## RECORDS SUPPLIED:

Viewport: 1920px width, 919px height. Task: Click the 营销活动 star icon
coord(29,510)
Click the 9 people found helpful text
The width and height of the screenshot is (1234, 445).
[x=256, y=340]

## SHORT EXERCISE:
Copy out every one of the entries above word for word.

## FULL SOLUTION:
Viewport: 1920px width, 919px height. Task: Click the 营销活动 star icon
coord(29,510)
Click the 9 people found helpful text
The width and height of the screenshot is (1234, 445).
[x=256, y=340]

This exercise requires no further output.